We have characterized the interaction of homodimeric porcine transforming growth factor-β1 (TGF-β1) with affinity-purified human plasma fibronectin. Using a solid-phase binding assay, we have demonstrated that TGF-β1 binds to fibronectin immobilized on Immunlon I^TM microtiter plates. TGF-β1 binding increased with time, reaching a plateau after 4–6 h, and was dependent upon the concentration of both labeled TGF-β1 and immobilized fibronectin present. The binding of radiolabeled TGF-β1 to fibronectin was saturable and was reduced 75% in the presence of a 100-fold excess of unlabeled TGF-β1. TGF-β1 bound to fibronectin with an association rate constant (K_a) of 2.96 × 10³ M⁻¹ s⁻¹ and did not readily dissociate under various conditions. The binding of TGF-β1 to fibronection was insensitive to variations in ionic strength over a range of 0.1–1.0 M NaCl and was relatively insensitive to divalent cation concentration in the range of 0.1–10.0 mM as well.

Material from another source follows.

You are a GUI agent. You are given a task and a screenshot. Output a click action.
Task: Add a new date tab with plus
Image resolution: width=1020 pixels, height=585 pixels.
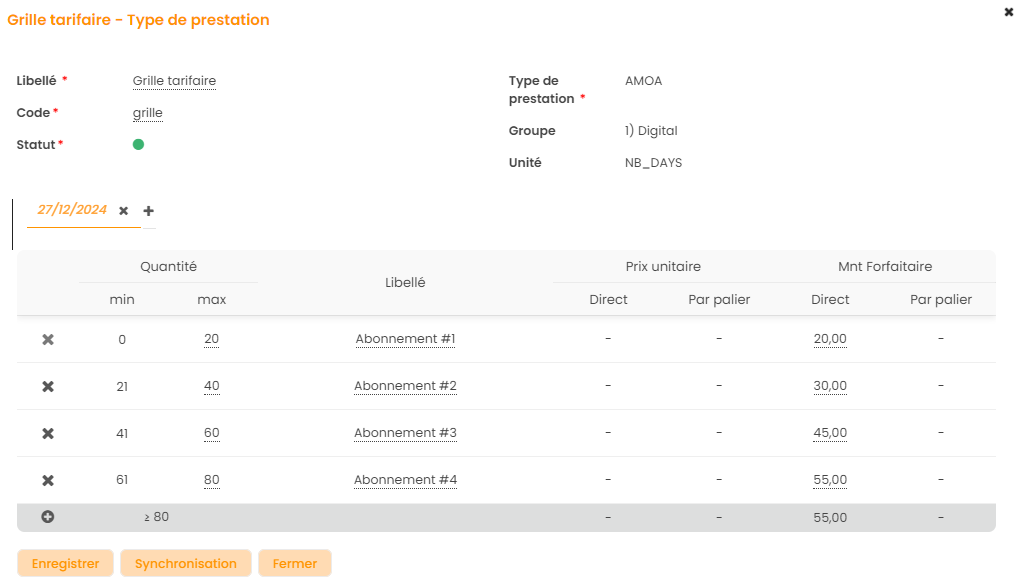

These data suggest that the binding of TGF-β1 to fibronectin may not be dependent upon the interaction of charged amino acids within these two molecules. However, the binding of TGF-β1 to fibronectin was strongly pH-dependent and binding decreased dramatically below pH 4.0 and above pH 10.0, suggesting that charged amino acids may influence TGF-β1/fibronectin interactions. The association of TGF-β1 with immobilized fibronectin or other extracellular matrix components and subsequent dissociation under acidic conditions or by an as-yet-unidentified mechanism may play a role in the distribution and/or activity of this potent growth regulator at sites of tissue injury and inflammation in vivo.